Given the material below, return only the lines starting at the line with "Image resolution: width=1200" and ending at the line with "You are a computer-use agent. Screen", exactly as they appear.

**********

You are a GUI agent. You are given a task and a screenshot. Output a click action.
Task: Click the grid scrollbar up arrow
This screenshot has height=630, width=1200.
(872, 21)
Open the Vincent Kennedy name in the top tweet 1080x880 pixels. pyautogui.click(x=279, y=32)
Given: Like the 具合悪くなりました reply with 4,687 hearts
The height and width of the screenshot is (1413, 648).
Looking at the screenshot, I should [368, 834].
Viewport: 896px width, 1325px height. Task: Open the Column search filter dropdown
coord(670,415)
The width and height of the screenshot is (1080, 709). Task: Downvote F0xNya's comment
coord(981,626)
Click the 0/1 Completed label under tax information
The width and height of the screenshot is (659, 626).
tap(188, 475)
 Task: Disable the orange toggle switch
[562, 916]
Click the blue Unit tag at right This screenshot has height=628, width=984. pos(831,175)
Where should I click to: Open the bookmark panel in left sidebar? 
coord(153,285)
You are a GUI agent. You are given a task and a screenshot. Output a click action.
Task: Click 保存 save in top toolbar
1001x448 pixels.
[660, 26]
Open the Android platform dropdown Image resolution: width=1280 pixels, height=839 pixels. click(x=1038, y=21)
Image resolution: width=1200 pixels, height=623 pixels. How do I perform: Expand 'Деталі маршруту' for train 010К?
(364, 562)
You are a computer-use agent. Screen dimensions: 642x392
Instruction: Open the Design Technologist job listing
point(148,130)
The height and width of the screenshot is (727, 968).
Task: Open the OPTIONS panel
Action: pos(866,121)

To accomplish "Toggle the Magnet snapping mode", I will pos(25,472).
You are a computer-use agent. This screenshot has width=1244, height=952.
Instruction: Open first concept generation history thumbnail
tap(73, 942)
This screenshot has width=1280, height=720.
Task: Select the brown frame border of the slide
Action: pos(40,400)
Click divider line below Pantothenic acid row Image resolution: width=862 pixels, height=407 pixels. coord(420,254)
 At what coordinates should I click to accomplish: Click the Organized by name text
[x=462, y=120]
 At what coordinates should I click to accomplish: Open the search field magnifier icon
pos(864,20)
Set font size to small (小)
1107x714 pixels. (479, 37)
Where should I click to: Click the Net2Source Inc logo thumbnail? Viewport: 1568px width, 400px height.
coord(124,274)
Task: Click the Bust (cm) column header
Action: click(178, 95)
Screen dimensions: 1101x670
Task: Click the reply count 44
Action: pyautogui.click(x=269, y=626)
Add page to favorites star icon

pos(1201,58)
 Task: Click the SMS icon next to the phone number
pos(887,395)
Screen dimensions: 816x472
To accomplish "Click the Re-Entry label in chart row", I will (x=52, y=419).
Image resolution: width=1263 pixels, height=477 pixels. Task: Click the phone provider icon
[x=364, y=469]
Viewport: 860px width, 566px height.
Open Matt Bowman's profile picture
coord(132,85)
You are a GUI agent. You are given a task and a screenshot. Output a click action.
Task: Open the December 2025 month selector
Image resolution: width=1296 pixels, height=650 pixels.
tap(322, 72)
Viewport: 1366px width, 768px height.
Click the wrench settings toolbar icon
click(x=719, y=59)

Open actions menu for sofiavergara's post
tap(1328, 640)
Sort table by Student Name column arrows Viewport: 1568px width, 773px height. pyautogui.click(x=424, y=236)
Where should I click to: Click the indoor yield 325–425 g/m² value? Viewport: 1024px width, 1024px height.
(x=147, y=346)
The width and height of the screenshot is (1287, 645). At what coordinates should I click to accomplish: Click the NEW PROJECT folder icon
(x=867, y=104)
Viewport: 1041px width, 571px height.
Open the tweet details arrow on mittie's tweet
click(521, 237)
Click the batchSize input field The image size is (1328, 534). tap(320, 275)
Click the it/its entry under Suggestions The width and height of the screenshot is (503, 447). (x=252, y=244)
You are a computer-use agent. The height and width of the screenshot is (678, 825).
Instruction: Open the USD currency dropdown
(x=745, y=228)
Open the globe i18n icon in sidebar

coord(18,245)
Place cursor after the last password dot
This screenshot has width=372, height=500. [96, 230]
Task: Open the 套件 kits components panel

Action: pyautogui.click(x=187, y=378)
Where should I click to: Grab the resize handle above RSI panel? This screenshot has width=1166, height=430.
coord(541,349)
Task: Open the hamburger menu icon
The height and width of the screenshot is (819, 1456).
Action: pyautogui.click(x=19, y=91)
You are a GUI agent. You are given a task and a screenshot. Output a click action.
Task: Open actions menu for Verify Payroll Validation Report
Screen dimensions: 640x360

**********

> **Task output**
Image resolution: width=1200 pixels, height=623 pixels. How do I perform: Expand 'Деталі маршруту' for train 010К?
(364, 562)
You are a computer-use agent. Screen dimensions: 642x392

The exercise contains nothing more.